Therefore, the incidence and prevention of metabolic disorders should be advanced to the early-life stage, and the pathogenesis of metabolic diseases should be explored from the perspective of different life-time windows, which would provide some new evidence, targets, and thoughts for the energy metabolism. This review summarized literature exploring the effects of early-life (perinatal fetuses or infants) malnutrition, including under-nutrition and over-nutrition, on energy metabolism later in life, and further investigated the role of epigenetics in mediating these effects, which could provide some evidence for the early and effective prevention and treatment of metabolic disorders from the perspective of early life [Figure 1].

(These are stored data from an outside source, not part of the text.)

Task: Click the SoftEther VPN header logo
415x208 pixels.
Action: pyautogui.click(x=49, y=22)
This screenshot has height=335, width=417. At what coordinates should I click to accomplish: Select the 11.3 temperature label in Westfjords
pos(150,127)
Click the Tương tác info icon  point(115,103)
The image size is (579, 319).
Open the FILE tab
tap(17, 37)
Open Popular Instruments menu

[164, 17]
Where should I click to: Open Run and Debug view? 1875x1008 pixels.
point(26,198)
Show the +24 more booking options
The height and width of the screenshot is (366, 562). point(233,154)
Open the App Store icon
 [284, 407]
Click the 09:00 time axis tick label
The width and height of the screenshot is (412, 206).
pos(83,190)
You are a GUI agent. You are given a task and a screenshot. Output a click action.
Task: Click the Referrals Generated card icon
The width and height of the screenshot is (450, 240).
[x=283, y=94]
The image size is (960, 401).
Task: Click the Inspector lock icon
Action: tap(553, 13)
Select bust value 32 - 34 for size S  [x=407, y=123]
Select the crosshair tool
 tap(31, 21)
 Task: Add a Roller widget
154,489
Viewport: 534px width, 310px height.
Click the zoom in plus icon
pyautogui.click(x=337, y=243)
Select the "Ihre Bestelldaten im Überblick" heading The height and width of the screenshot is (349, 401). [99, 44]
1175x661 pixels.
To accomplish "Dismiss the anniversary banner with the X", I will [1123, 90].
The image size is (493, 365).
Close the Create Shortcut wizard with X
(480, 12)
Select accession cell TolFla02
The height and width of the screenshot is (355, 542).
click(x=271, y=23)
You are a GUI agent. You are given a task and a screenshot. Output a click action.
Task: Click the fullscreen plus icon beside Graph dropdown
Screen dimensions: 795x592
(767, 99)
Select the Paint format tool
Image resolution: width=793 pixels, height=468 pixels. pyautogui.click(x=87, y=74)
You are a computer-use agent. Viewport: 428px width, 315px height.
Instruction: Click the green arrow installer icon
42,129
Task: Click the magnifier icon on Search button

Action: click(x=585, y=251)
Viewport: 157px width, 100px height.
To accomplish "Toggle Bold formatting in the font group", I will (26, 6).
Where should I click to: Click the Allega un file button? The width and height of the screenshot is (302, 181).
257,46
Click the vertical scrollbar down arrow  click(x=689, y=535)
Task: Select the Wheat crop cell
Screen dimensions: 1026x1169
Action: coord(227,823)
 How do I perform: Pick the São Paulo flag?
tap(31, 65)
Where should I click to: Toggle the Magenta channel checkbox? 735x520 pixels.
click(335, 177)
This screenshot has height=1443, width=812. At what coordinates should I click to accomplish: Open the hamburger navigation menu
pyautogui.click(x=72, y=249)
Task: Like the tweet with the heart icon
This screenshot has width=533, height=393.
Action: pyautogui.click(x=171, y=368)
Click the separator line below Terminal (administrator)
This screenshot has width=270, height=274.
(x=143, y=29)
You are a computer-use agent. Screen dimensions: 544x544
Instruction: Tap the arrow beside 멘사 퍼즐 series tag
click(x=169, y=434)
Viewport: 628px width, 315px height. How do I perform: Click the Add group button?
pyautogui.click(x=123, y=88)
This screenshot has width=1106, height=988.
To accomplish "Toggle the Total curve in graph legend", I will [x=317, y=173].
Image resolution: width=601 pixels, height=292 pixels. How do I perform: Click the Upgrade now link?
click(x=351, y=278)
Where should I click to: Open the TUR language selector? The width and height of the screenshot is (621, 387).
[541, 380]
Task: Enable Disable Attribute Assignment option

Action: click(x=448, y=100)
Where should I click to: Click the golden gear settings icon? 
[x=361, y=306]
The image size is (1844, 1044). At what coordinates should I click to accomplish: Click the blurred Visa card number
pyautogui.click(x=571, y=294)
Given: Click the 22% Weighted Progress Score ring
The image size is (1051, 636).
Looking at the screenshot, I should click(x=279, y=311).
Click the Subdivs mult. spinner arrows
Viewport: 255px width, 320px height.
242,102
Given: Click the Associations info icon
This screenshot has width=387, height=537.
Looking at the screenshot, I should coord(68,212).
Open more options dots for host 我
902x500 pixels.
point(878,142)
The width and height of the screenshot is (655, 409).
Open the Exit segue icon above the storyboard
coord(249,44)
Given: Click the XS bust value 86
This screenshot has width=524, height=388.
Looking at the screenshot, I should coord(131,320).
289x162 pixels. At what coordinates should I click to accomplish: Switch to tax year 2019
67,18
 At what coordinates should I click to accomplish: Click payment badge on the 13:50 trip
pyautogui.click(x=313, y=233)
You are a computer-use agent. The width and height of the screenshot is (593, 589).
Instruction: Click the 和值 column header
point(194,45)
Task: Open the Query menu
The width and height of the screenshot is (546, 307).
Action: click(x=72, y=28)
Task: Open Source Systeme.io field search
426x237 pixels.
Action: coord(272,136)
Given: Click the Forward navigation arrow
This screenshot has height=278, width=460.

Early-life Under-nutrition and Metabolic Disorders in Later Life
Large numbers of epidemiological studies and experimental animal models have shown that the metabolic programming of energy balance can be attributed to the very early stages of development.[12–14] Thus, pregnancy and lactation have been recognized as the critical periods when nutritional modulation may lead to lasting effects on energy balance in offspring and shape health and disease trajectory in adulthood. Barker first reported that the death rates from ischemic heart diseases were higher in men with lower birth weight compared with those with normal birth weight and thus put forward the “the thrifty phenotype hypothesis,” which proposed that maternal under-nutrition during pregnancy and early post-partum programmed offspring to adapt to this thrifty environment and develop various dysfunctions in later life.[15,16] Consequently, the effects of early-life nutrition on metabolic diseases in later life gained increasing attention.
Famine is a natural model for investigating the effects of early-life poor nutritional environment on energy metabolism in later life in humans. Dutch winter famine (1944–1945) was one of the classic famine in the world with a 5-month period of severe undernutrition in the urban western part of the Netherlands at the end of World War II. The Dutch Famine cohort was also one of the most cited human cohorts to detect the role of early-life undernutrition on later metabolic health. Lumey et al established a birth cohort of 3307 singletons born between 1945 and 1946. Their mothers experienced a food restriction of 900 Cal per day during pregnancy. This Dutch Hunger Winter Families Study showed that maternal undernutrition (famine exposure) during pregnancy was associated with a higher prevalence of T2DM and disorders of lipid profiles in adult offspring aged 59. Furthermore, another Dutch Famine Birth Cohort Study done by Ravelli et al also demonstrated that prenatal famine exposure led to significant glucose intolerance and insulin resistance in offspring at ages of both 50 and 58.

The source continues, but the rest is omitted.